Still, I am listening to and weighing what the Minister of Education offers, if only to let better heads prevail. Frankly, such heads do not include the Government, from its twin-headed leadership to most ministers. There are too many party hacks and political operators around. Again, I desire to give the Minister of Education the opportunity to present what is persuasive. She hasn’t; not in the least. She has been erratic and inconsistent; instill little confidence that children and nation are well served. She comes across as a councillor of the confusing.
First, it was that schools were reopening in September, come hell or flooding; and that was that. For that to take place smoothly and efficiently, reach preset educational objectives, teachers are necessary. They had a problem, which their union made clear and ominously at an early hour. The next official word was that teachers had to get vaccinated, which sounded like mandatory to me. Then, it was that there was some flexibility, but only if they present a negative PCR report weekly. So, it was, and then it wasn’t, where vaccination was a ‘have to have.’ In money terms, one PCR test is about $7,000, give or take, which totals to $28,000 monthly. I think I can hear balking and bickering; resisting, too.
Second, there is choice: parents and sending out their children; parents and vaccination consenting; and, from before, teachers and vaccination. Alternatively, they all have the option to not do so. When there is a need for clear and decisive leadership from the Minister of Education, there is this hedging and talking from both sides of her mouth. Having backed herself into a corner with an early unilateral ministerial declaration from on high, the minister now scrambles to appear reasonable, flexible, to save some face.
Then, on Friday, the minister announced what looks like a rush job scrambled in the throes of a hangover: a combination of the rotational and fixed attendance; with the latter makeshift (11% Nursery), guesswork (9% Primary), mysterious (‘several’ Secondary). The kindest thought is: experimental, small beginnings. A harsher one is that it dangerously forces the reopening issue without the thoroughness and profoundness circumstances demand. Considering these low startup numbers/percentages, I am convinced that with public commitment to an ill-conceived decision (reopening), it is roll the dice, and dismiss the downside. Doing something for the sake of doing something, to appear wise.
Fourth, the minister said that the reopening strategy and approach would be on a school-by-school basis. I have to question if the minister really does know what she is about. Out of ill-deserved respect, I refuse to use a word like ‘dunce.’ If I may, I suggest to the minister that a more enlightened manner in which to proceed with this sensitive issue would be to do so from a region-by-region thinking, working with the union. With reopening closer by a week, steamrolling parents will cause some backlash; sidelining union concerns is a mistake. I think that this could have been handled better, even with the limited, firmly set minds at the ministry’s high command.
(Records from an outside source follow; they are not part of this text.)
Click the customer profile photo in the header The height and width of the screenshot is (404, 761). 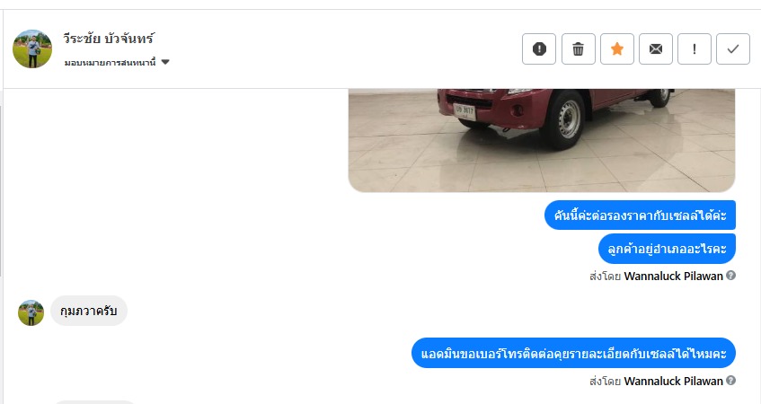(x=32, y=48)
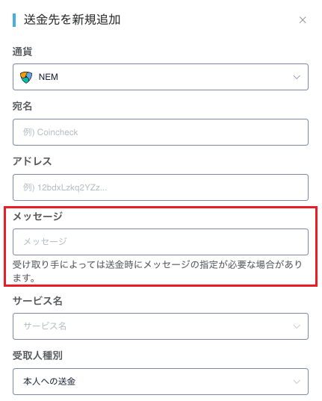Focus the 宛名 name input field

pos(161,132)
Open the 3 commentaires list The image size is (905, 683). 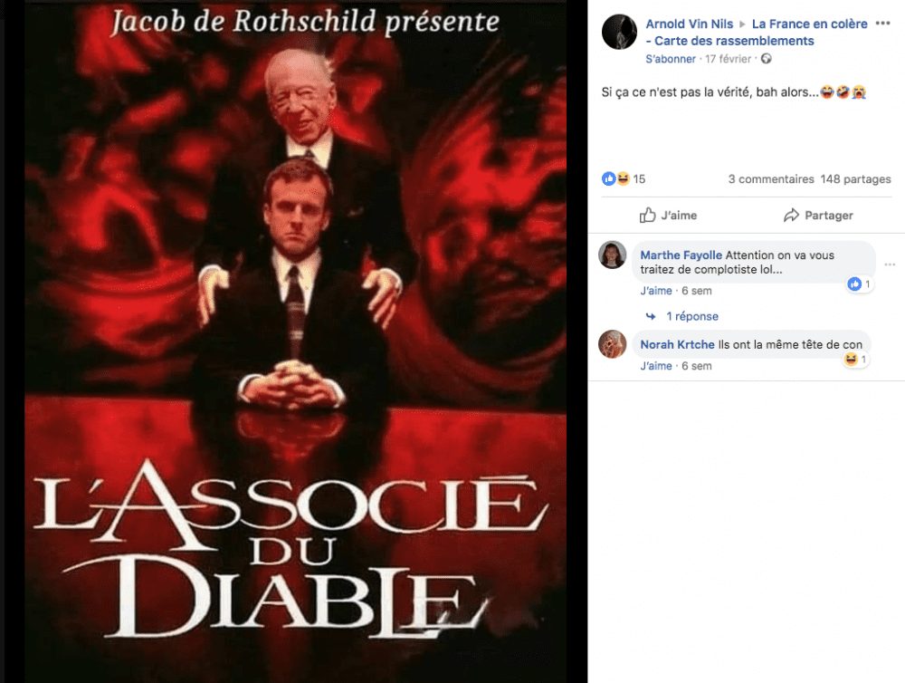coord(770,179)
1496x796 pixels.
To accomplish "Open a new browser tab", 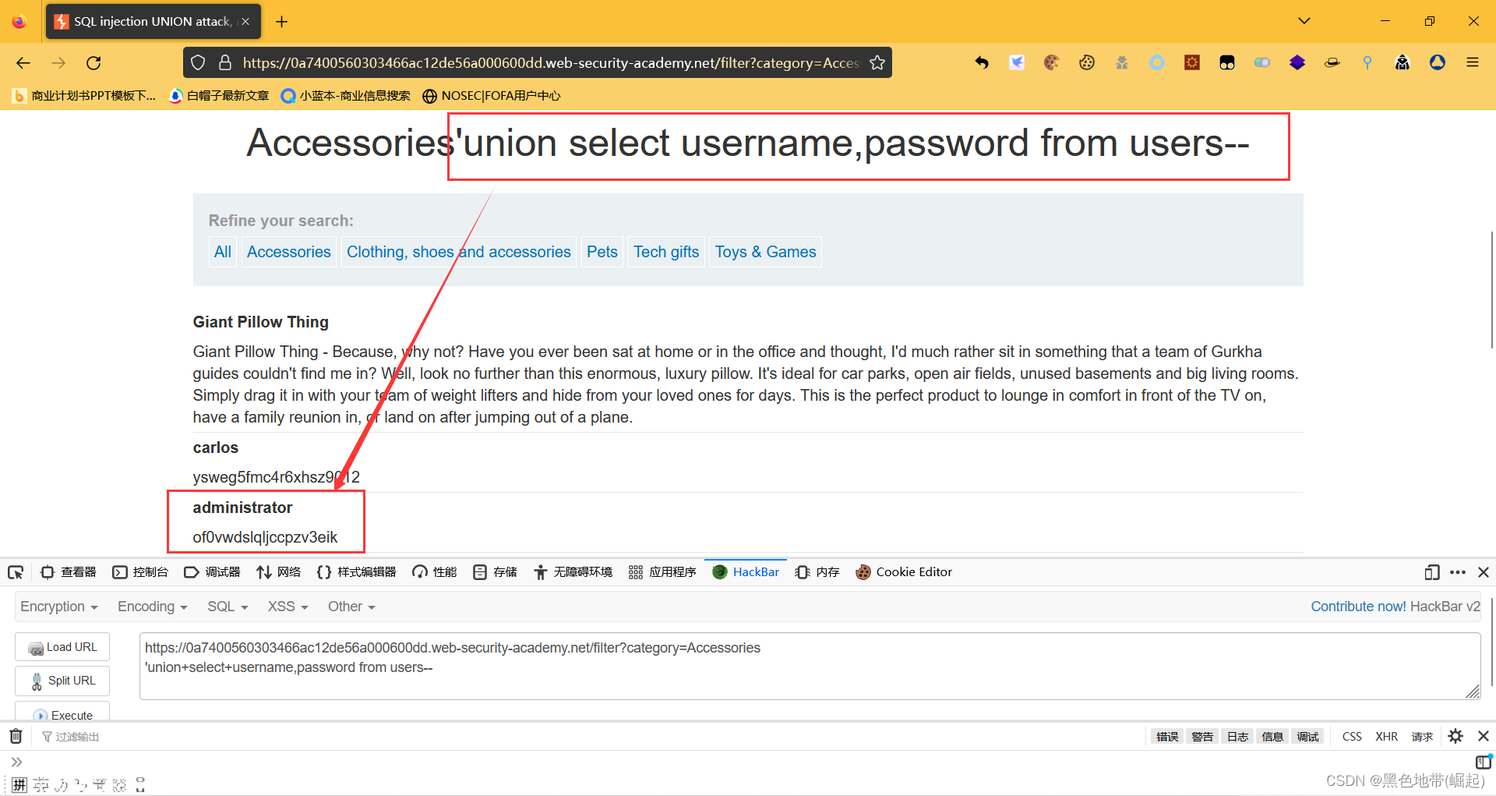I will pos(282,22).
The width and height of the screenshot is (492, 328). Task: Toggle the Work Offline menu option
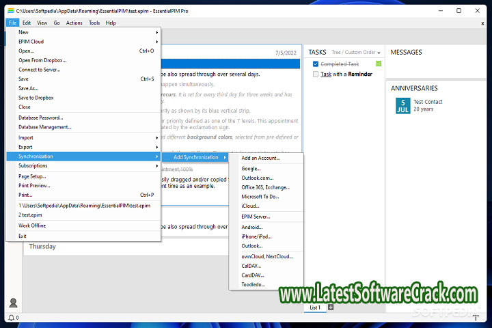point(32,226)
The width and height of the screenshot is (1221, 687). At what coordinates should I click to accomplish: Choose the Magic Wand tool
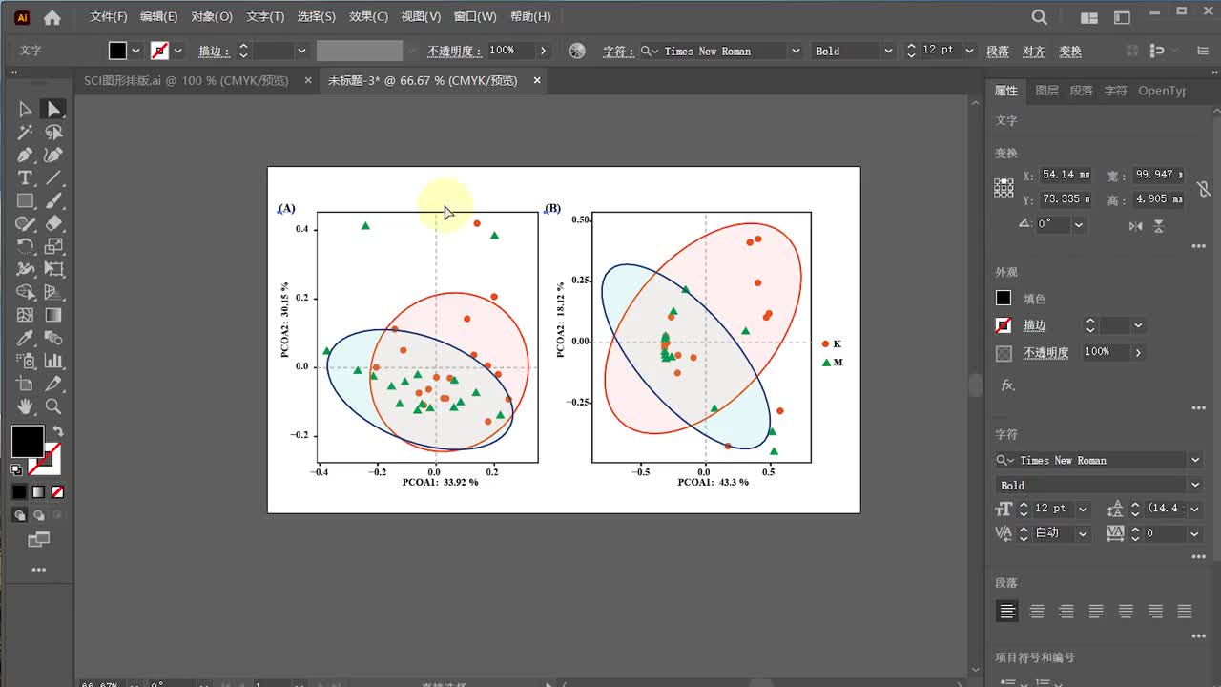pyautogui.click(x=25, y=133)
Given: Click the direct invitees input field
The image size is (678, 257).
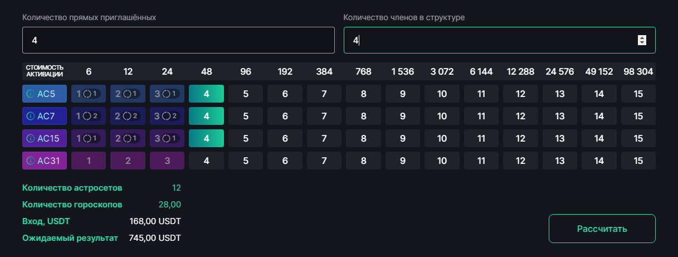Looking at the screenshot, I should coord(178,40).
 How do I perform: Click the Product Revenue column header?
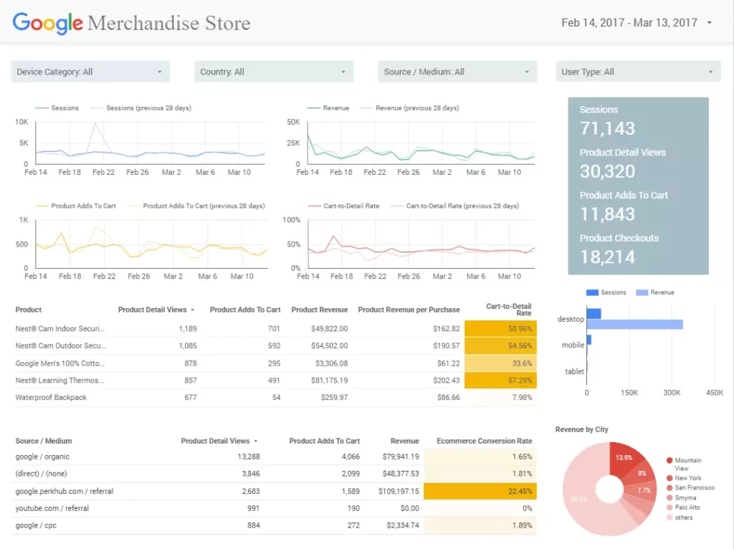319,310
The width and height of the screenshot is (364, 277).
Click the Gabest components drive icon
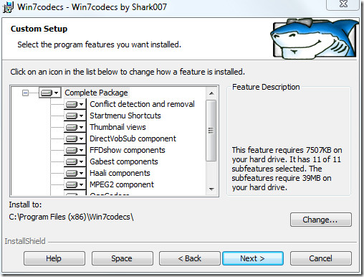75,161
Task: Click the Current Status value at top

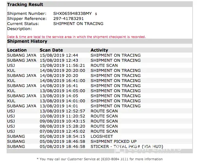Action: (78, 23)
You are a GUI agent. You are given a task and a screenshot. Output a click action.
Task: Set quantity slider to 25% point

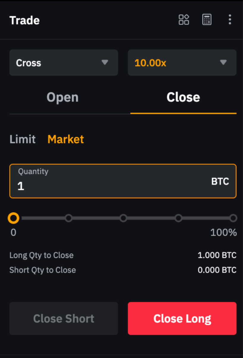[x=69, y=218]
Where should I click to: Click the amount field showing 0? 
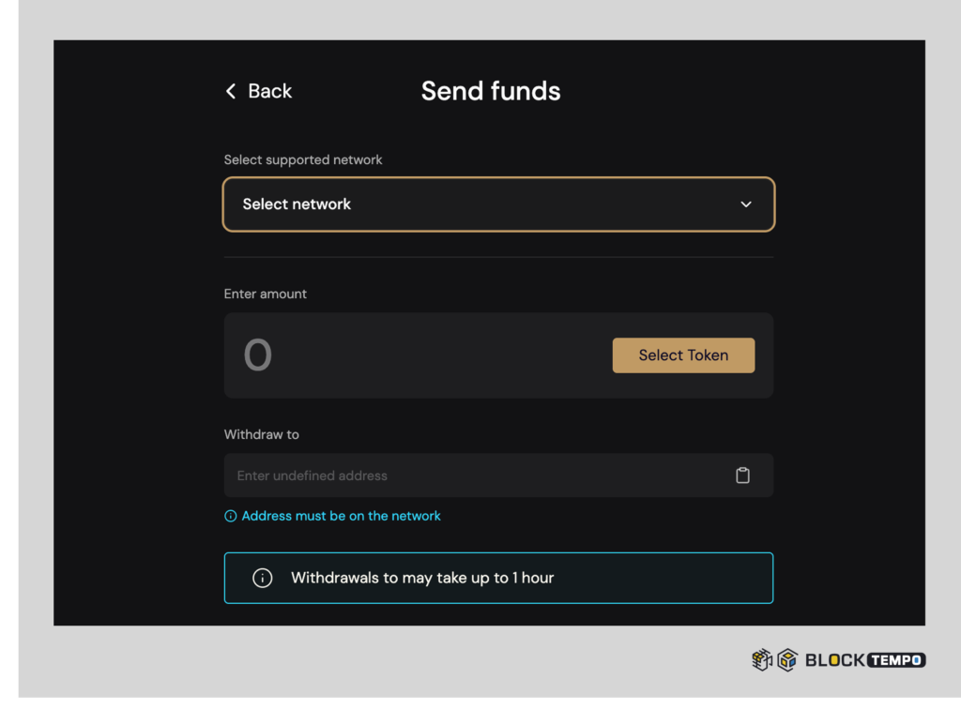pyautogui.click(x=258, y=355)
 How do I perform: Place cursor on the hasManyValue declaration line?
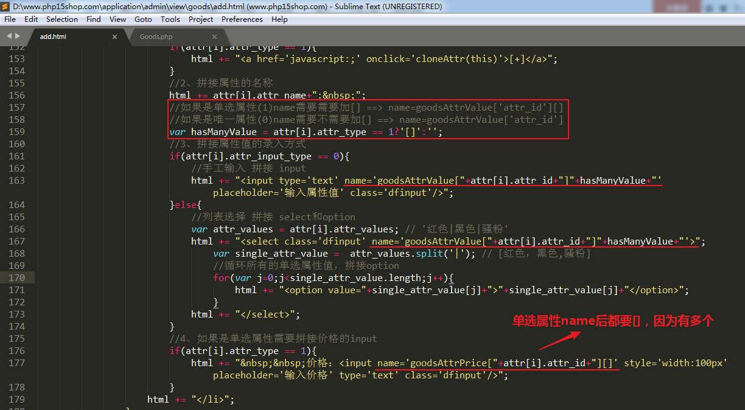304,132
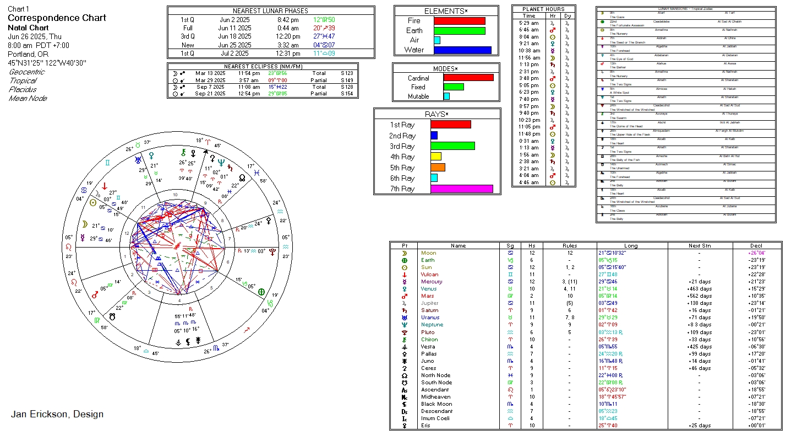Click the Earth symbol in the chart wheel

(261, 292)

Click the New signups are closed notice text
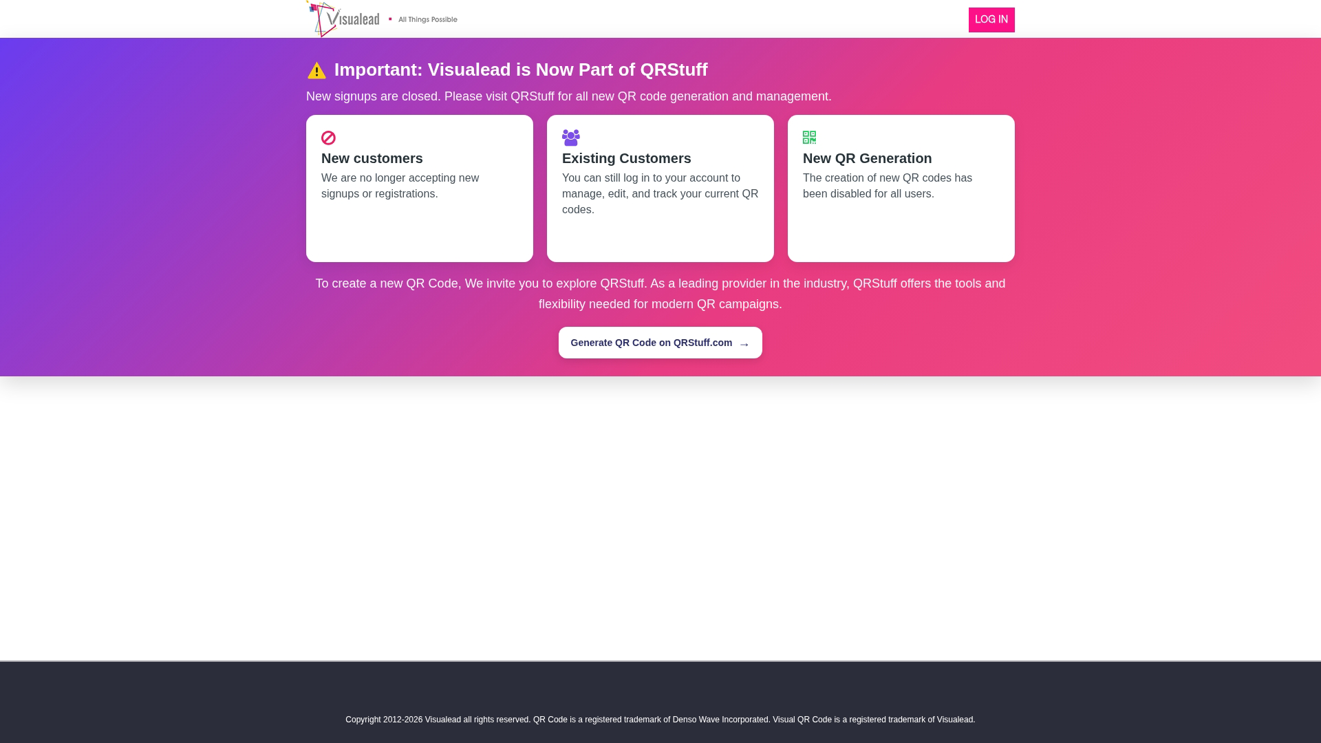[x=569, y=96]
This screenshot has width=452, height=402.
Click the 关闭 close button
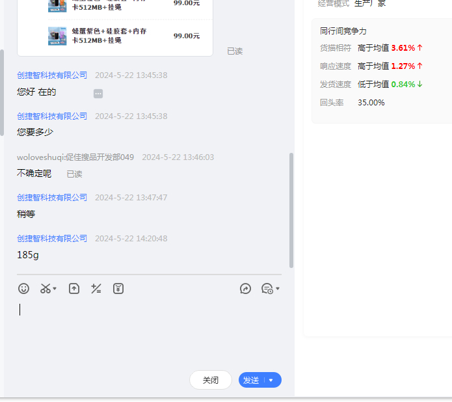coord(210,380)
Fifth, I think a hybrid learning approach-part in person, part remote classes, is better: cautious and gradualist class tactic necessitated by pandemic circumstances. Giving books and instructions help, but working to bridge gaps is better. I regret that the minister failed to grasp the essentials of what gives everyone breathing room to function, while taking care (more safely) to the educational needs of the young. Of course, it must be the PPP’s way, and no other. Problems brew. Governance must be about communication and cooperation; heavy-handed dictatorial tendencies, and leadership arrogance inevitably backfires.
(The views expressed in this article are those of the author and do not necessarily reflect the opinions of this newspaper.)